>>>

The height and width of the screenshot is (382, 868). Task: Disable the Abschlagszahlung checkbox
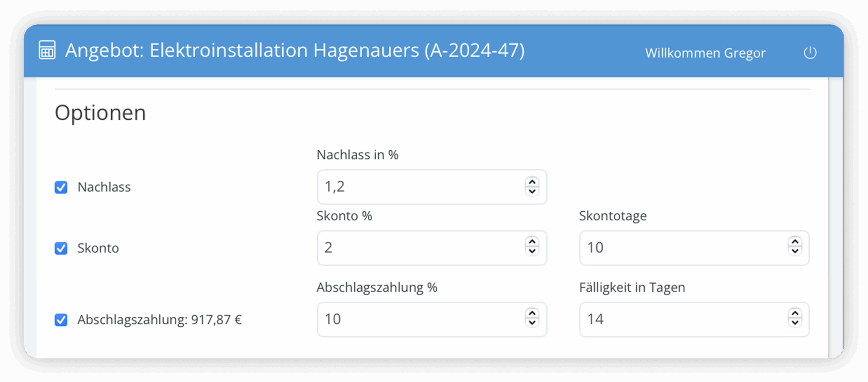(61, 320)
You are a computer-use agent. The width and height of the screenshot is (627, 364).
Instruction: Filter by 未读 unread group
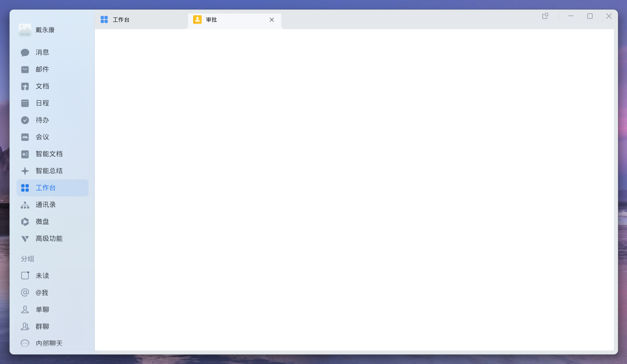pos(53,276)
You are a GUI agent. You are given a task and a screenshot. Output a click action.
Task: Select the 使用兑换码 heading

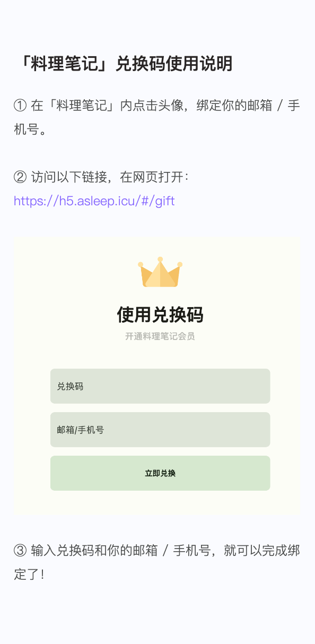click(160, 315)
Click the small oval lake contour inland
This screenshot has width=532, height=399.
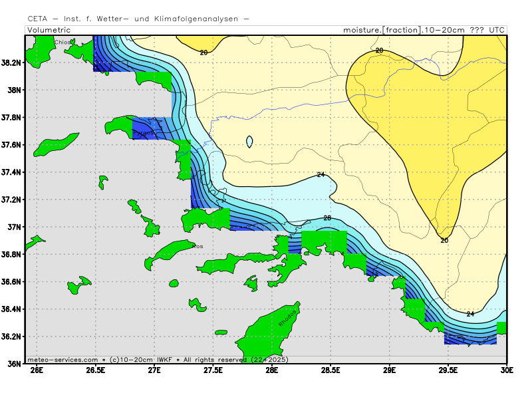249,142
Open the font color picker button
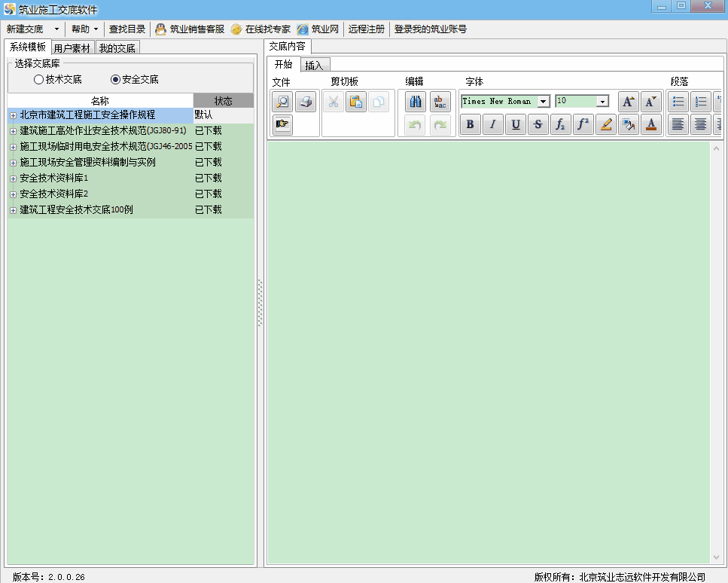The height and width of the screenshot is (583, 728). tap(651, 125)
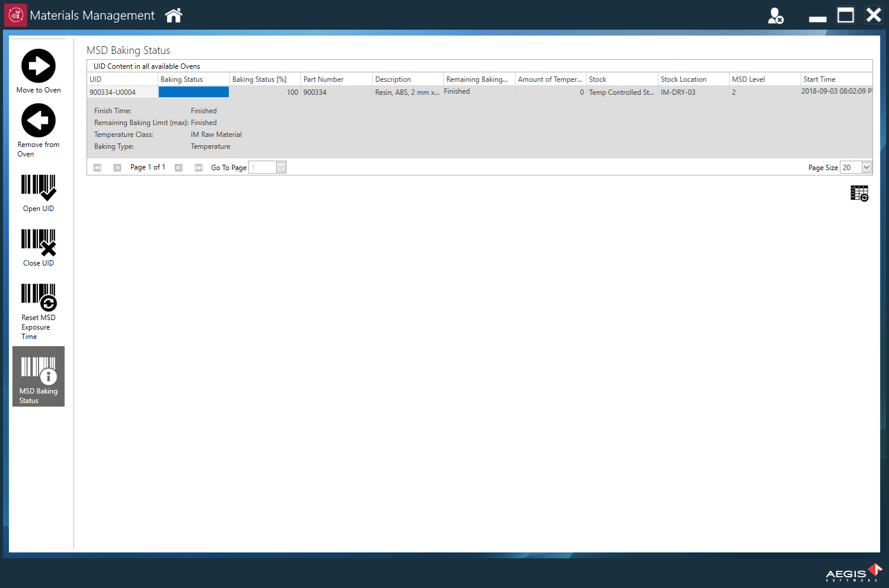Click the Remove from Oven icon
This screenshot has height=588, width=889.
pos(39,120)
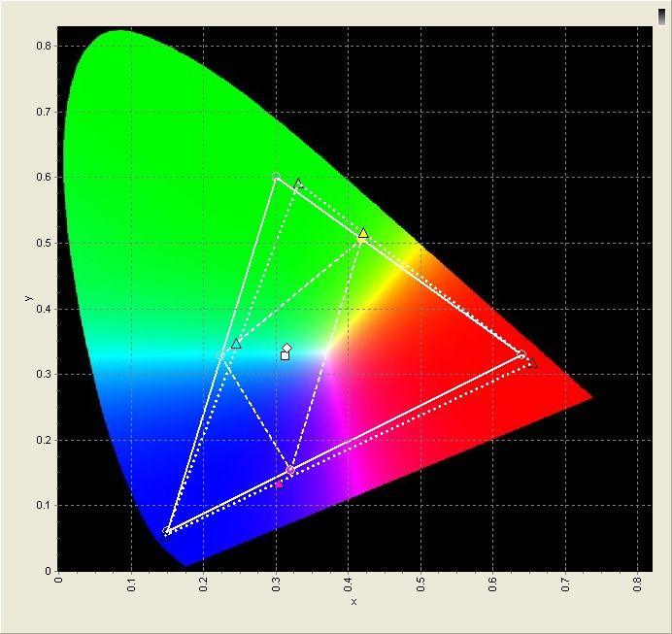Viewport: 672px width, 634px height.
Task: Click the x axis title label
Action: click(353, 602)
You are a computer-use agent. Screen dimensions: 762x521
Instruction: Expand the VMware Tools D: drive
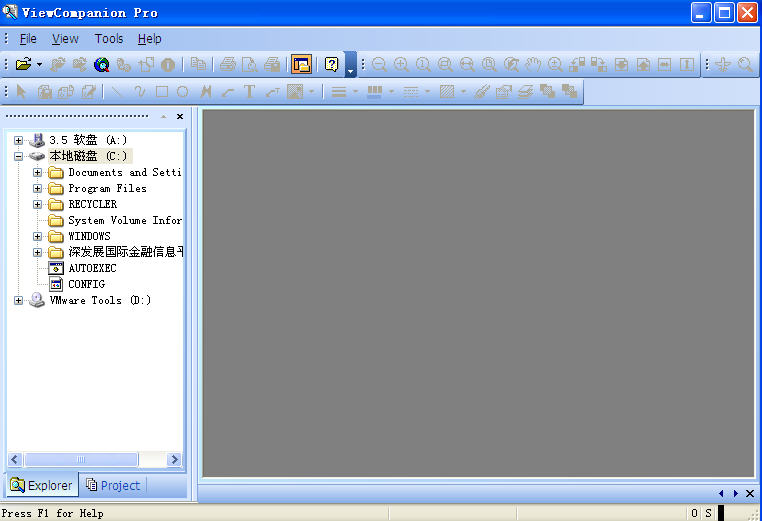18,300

<<<

— What you should do —
What you return from the records above should be exactly everything from the line with "You are a computer-use agent. The" down to the line with "Click the small oval lake contour inland", both kept, and no pictures.

— Output —
You are a computer-use agent. The width and height of the screenshot is (627, 364).
Instruction: Filter by 未读 unread group
pos(53,276)
You are a GUI agent. You are given a task and a screenshot. Output a click action.
Task: Select the 使用兑换码 heading

click(160, 315)
Click the small oval lake contour inland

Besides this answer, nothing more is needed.